Un futbolista es una
persona destinada a alterar nuestras emociones. Juegan un deporte donde todos
dicen que dependen de su talento, pero a la hora de la verdad, solo la suerte
define si el disparo golpea en el palo y entra o se va hacia afuera. Son seres
humanos, y como seres humanos que son fallan, caen, lloran y son derrotados.
Pero también son dioses cuando ganan, golean, maravillan y deslumbran. Un
sombrero de vez en cuando, la mágica elástica, una ruleta donde el balón se
pierde en un nudo de pies.
El fútbol de por sí es un
deporte traicionero, no tanto por las reglas o el nunca bien ponderado
arbitraje, sino por la hinchada. El fanático, el hooligan, golpea su cabeza
contra los asientos de plástico que cubren las inmediaciones del estadio.

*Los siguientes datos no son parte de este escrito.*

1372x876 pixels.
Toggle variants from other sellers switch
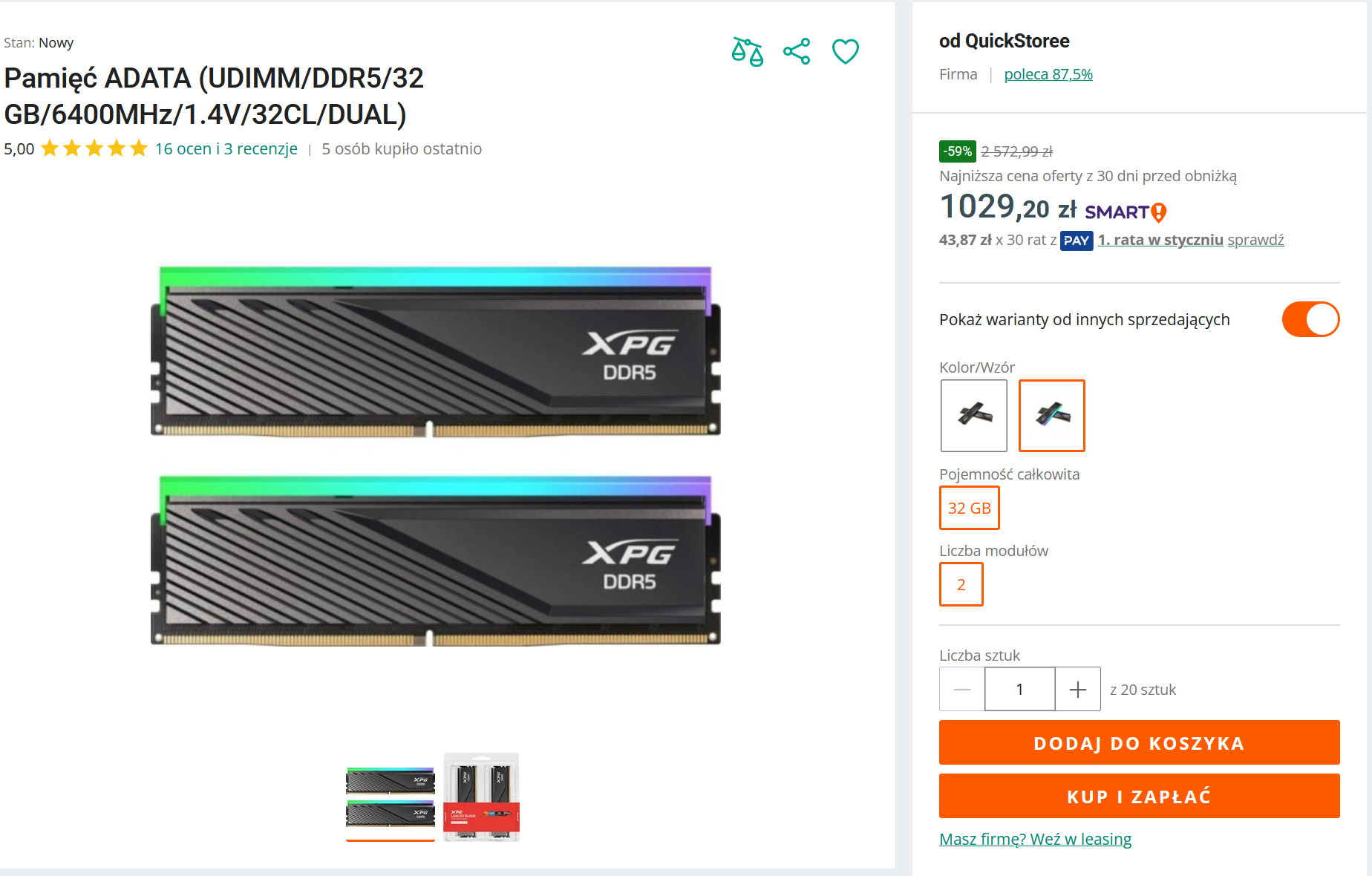(x=1311, y=319)
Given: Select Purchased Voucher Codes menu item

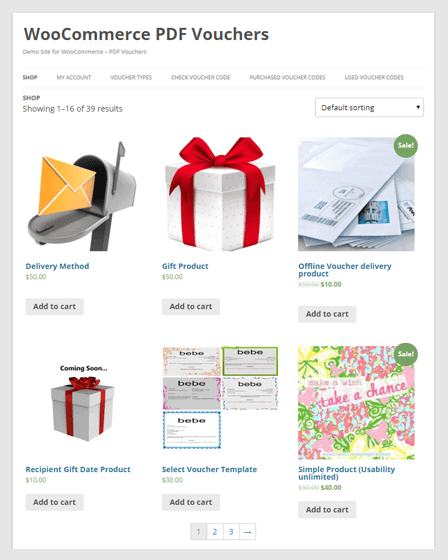Looking at the screenshot, I should [287, 78].
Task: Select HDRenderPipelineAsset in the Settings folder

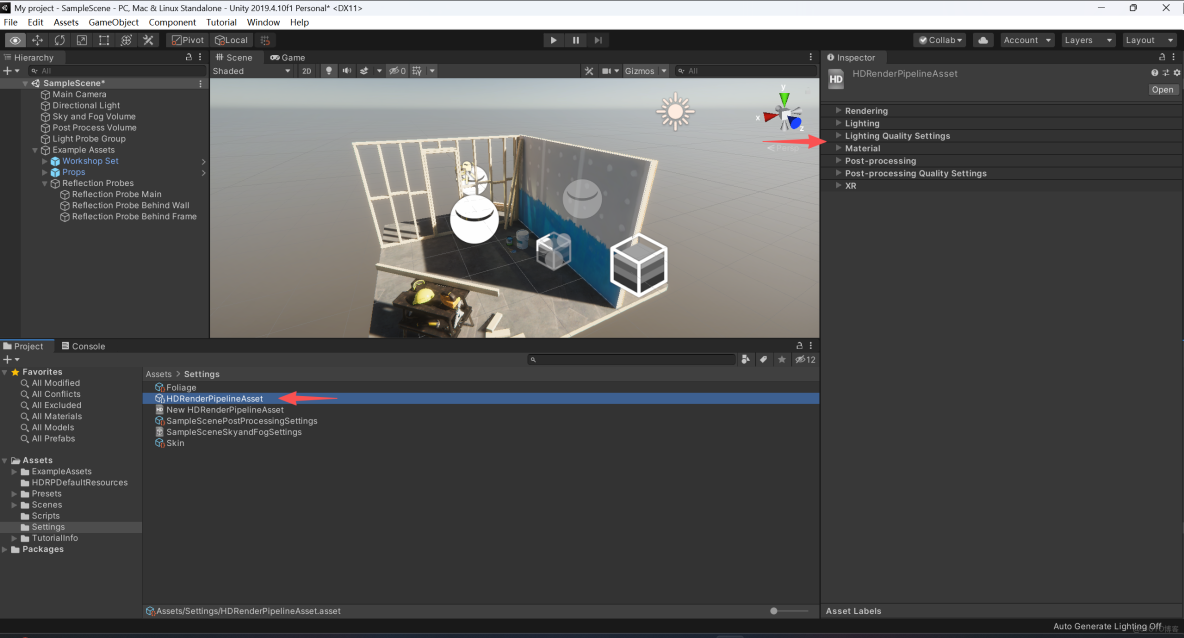Action: pyautogui.click(x=216, y=398)
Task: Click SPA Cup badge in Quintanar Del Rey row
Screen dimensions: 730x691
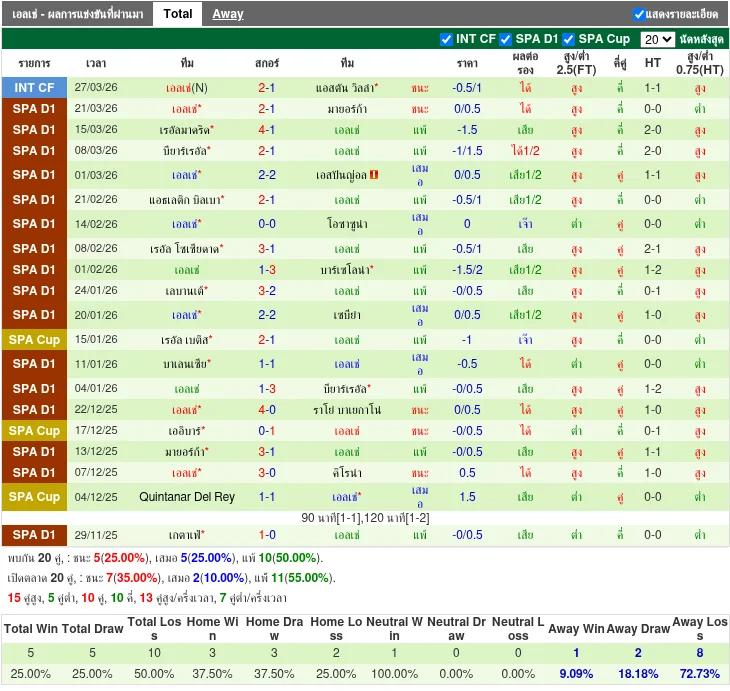Action: 34,497
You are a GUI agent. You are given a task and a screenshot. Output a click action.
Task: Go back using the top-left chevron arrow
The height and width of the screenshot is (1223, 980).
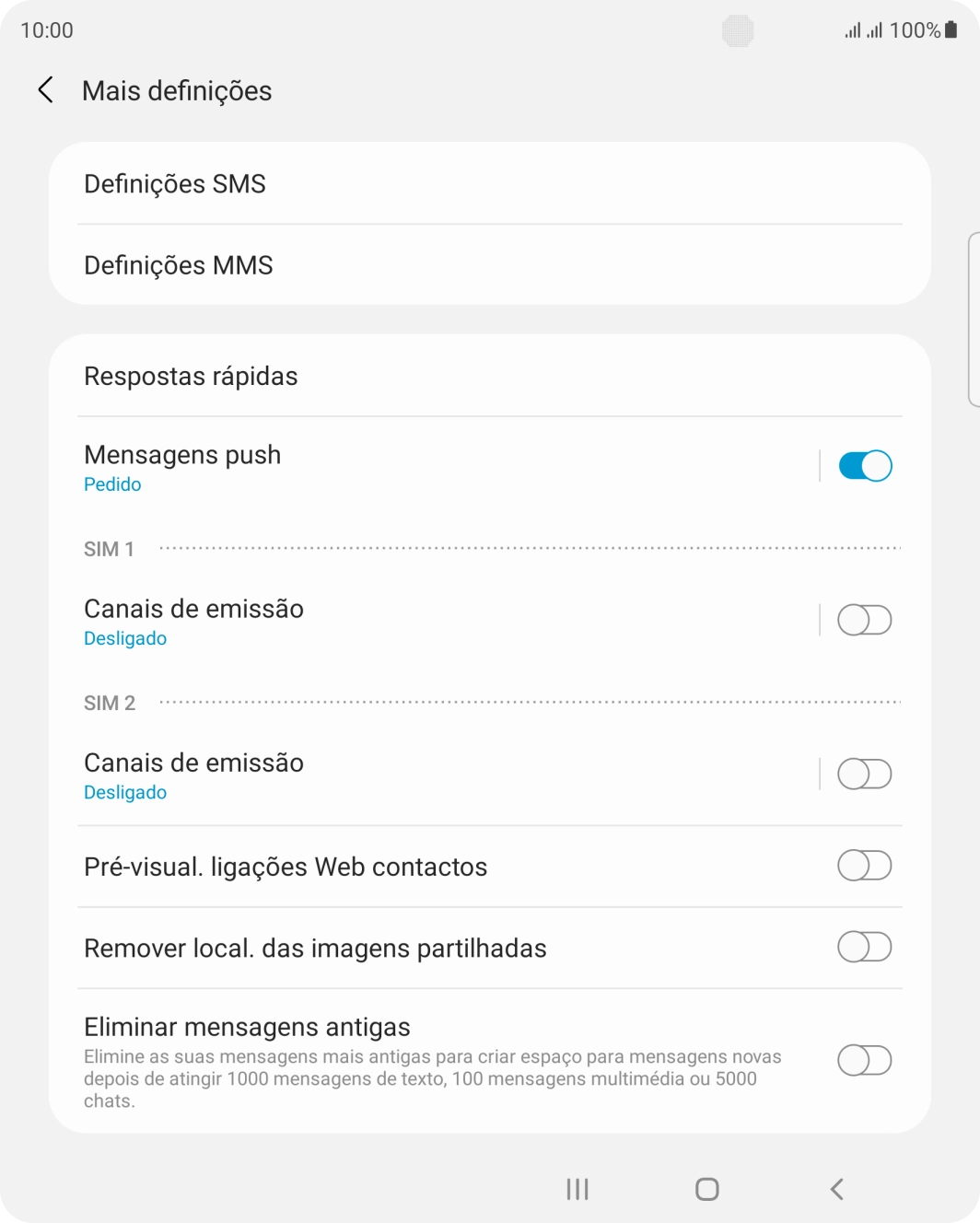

Forofos desaforados, gritando "gol" cuando la pelota aún no se
despega del botín de su mejor jugador. Desesperados.
Tal vez tenga mucho de
política, porque cuando las cosas van bien, no hay quien separe a su equipo de
la hinchada, pero cuando el debacle aterriza sobre el césped, los abucheos
empiezan a aparecer, algunos traicioneros gritan "ole" cuando el otro
equipo tiene la pelota, en un desesperado intento de mostrar su
descontento.
Entre los jugadores y la
hinchada siempre aparece la directiva, el cuerpo administrativo, la cabeza
invisible de la que todos están informados, el cerebro omnipresente que
manipula los técnicos y fichajes según la economía, y no según al fútbol. Este
triángulo afectivo es a veces, cuando se suma el director técnico, un
cuadrilátero del cual solo uno puede salir en pie.
El jugador desprende el
balón de cuero de sus zapatillas multicromáticas en una volea perfecta, un
gesto técnico artístico, y la esférica recorre el aire buscando que las pupilas
dilatadas de la hinchada se transforme en un grito unísono proveniente de las
tres gargantas que conforman el club. El portero se extiende y estira el brazo,
intentando despejar la esperanza rival con una actuación memorable. El brazo
contrario al palo donde se dirige el balón acecha la trayectoria del
cuero mismo. Todos los ojos se posan en donde solo los protagonistas saben que
se generará la colisión ideológica que se ha generado en el 3 minuto agregado
del segundo tiempo. No vuela una mosca y el silencio es funerario.
Los dedos del portero se
encogen y parecen diminutos mientras el balón pasa por sobre ellos. Se levanta
el estadio y el sonido del horizontal hace eco en todos los sectores del
estadio. El balón se eleva, divertido, y salta por sobre el travesaño. Se
escuchan gritos de alivio y gente gritando desesperada. En un solo minuto se
rompieron algunos corazones y otras tantas gargantas. El héroe y el villano ya
quedaron definidos para siempre. El balón rebota travieso tras el pórtico y
cesa su movimiento al mismo tiempo que un lejano silbato suena tres veces y
pone en perspectiva los noventa y cuatro minutos que acaban de pasar. En el
fútbol juegan veintidós seres humanos, pero ninguno de ellos puede hacer nada
cuando la pelota sale del terreno de juego. No por nada le dicen la caprichosa.